Items from a data source:
******

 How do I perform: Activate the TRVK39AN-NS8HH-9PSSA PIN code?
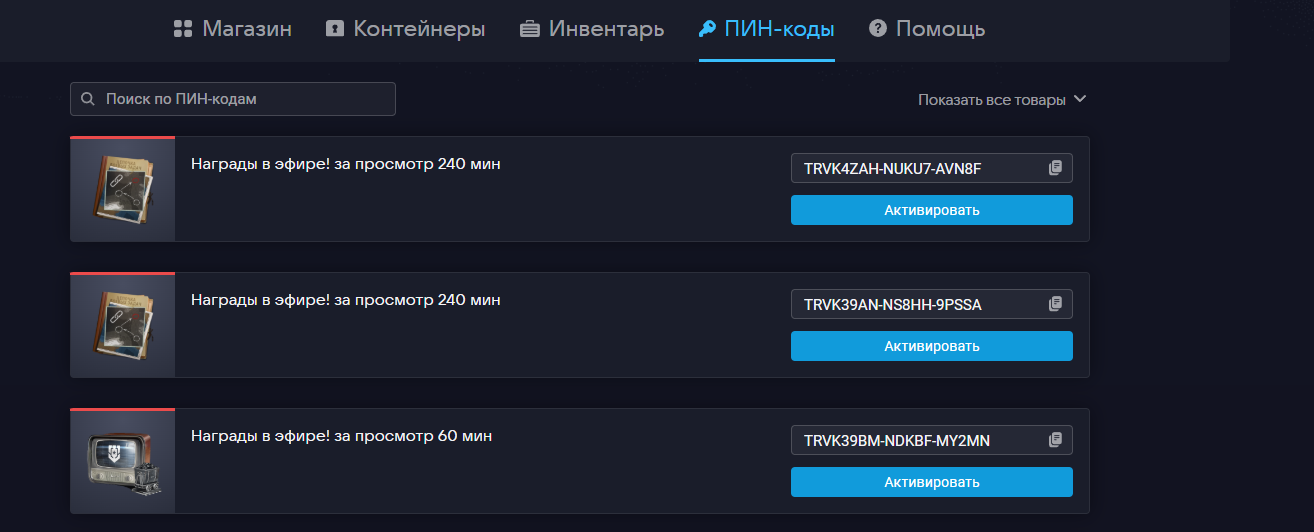click(x=931, y=346)
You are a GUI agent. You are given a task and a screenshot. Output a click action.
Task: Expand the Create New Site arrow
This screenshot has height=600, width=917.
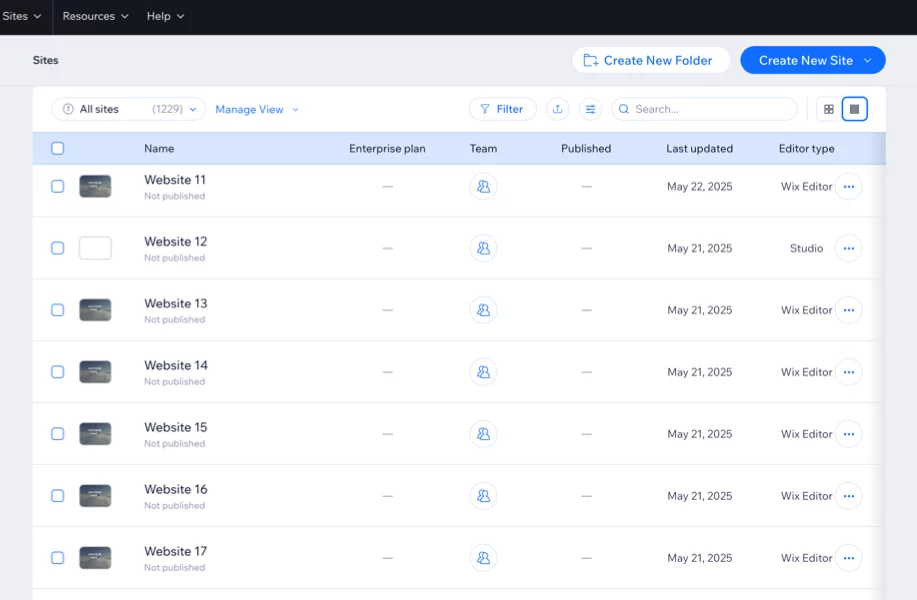[867, 60]
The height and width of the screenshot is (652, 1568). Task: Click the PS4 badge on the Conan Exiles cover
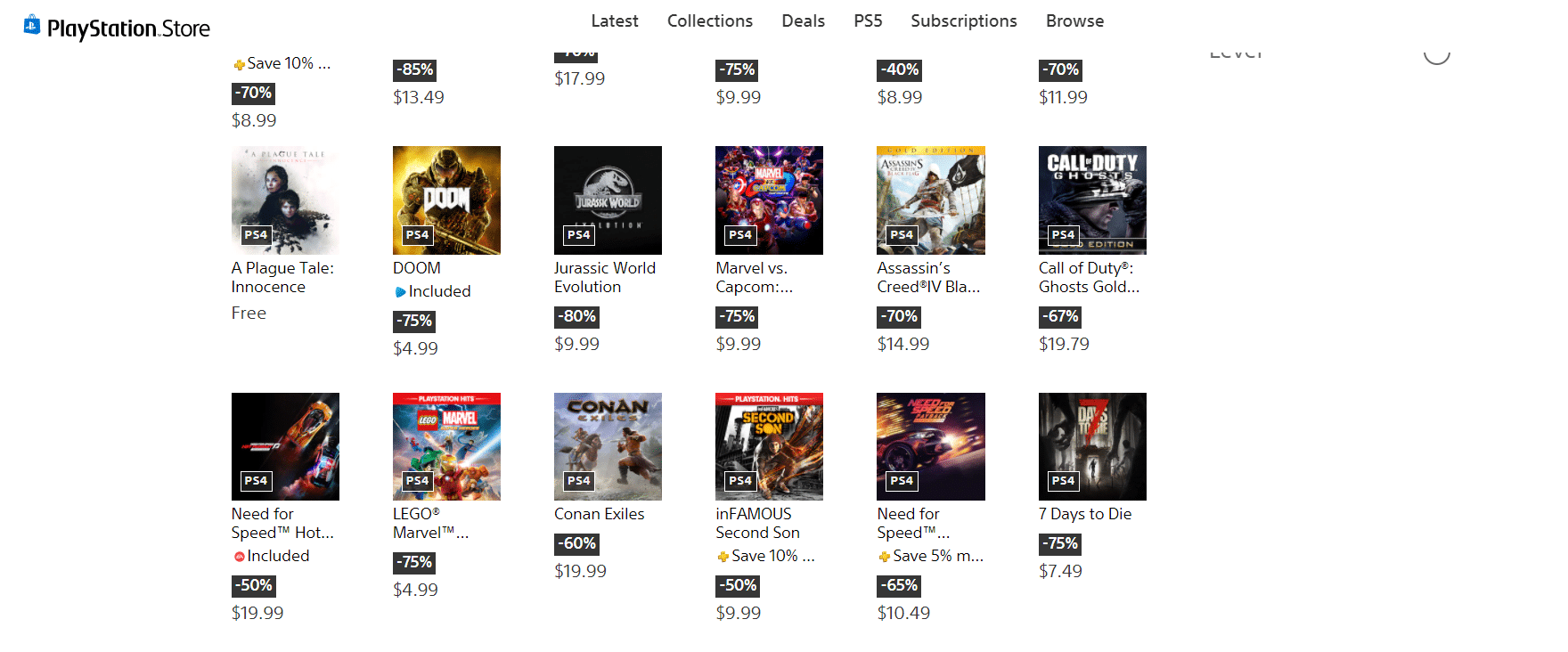tap(578, 481)
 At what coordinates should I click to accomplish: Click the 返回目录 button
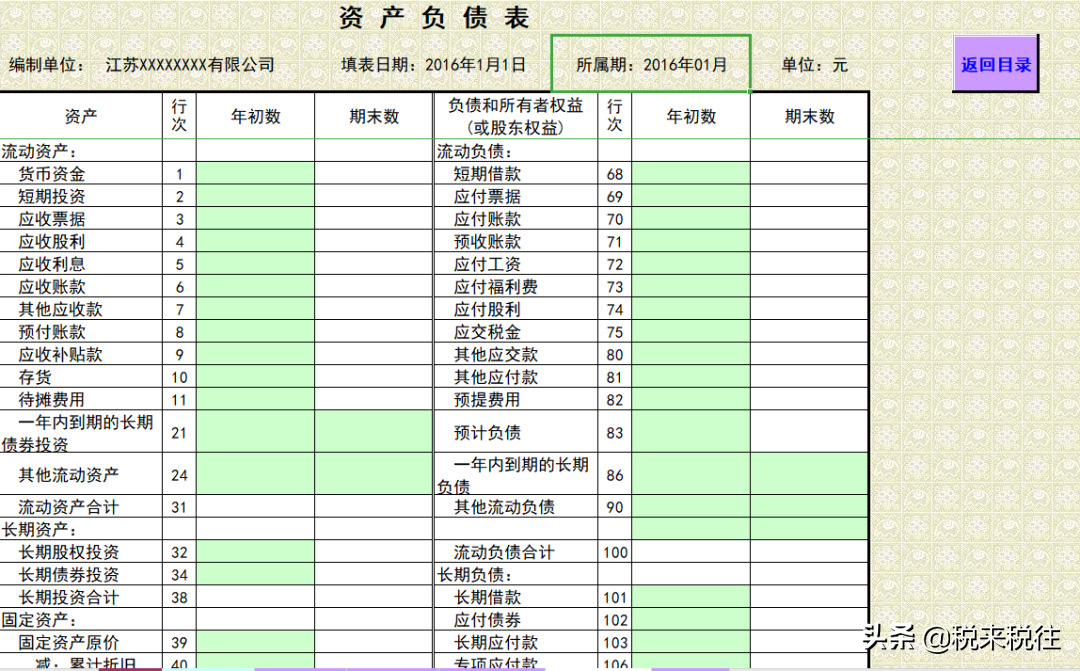pyautogui.click(x=995, y=62)
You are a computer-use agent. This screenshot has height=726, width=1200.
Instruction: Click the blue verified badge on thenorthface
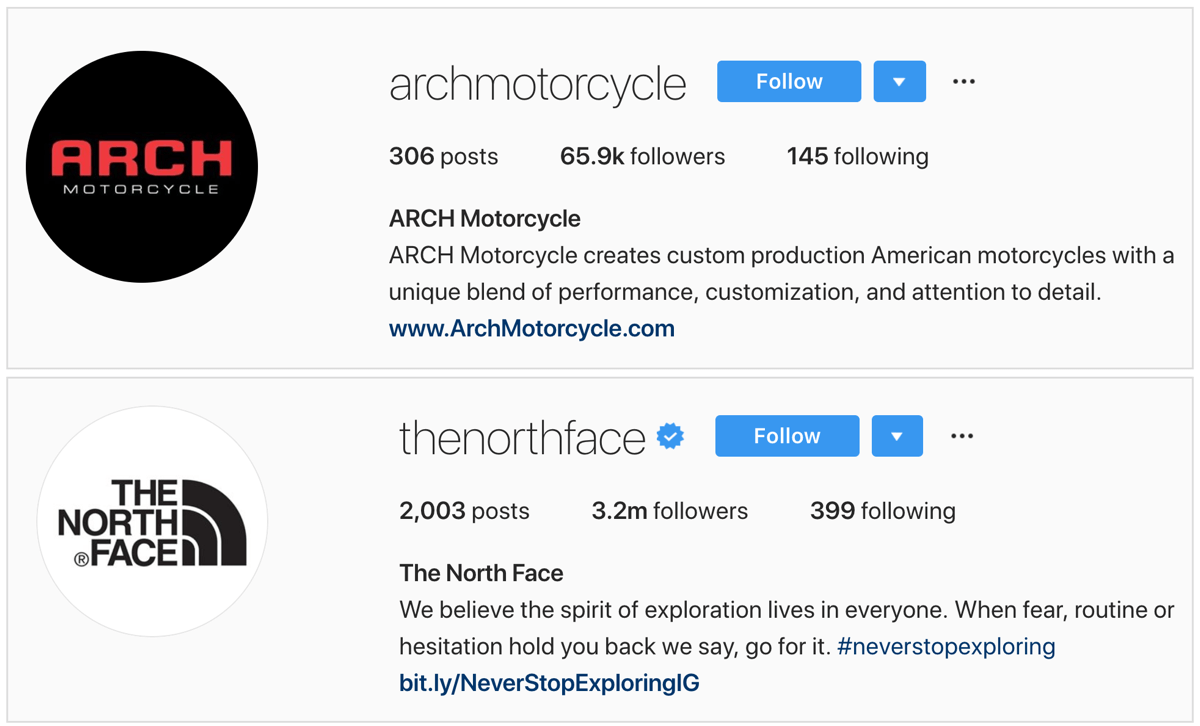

******

[WORK TO COMPLETE] The lines from the one holding "You are a computer-use" to the final line of the entries are to be duplicated exactly, and the pictures are to be left out.

[ANSWER SECTION]
You are a computer-use agent. This screenshot has height=726, width=1200.
Instruction: Click the blue verified badge on thenorthface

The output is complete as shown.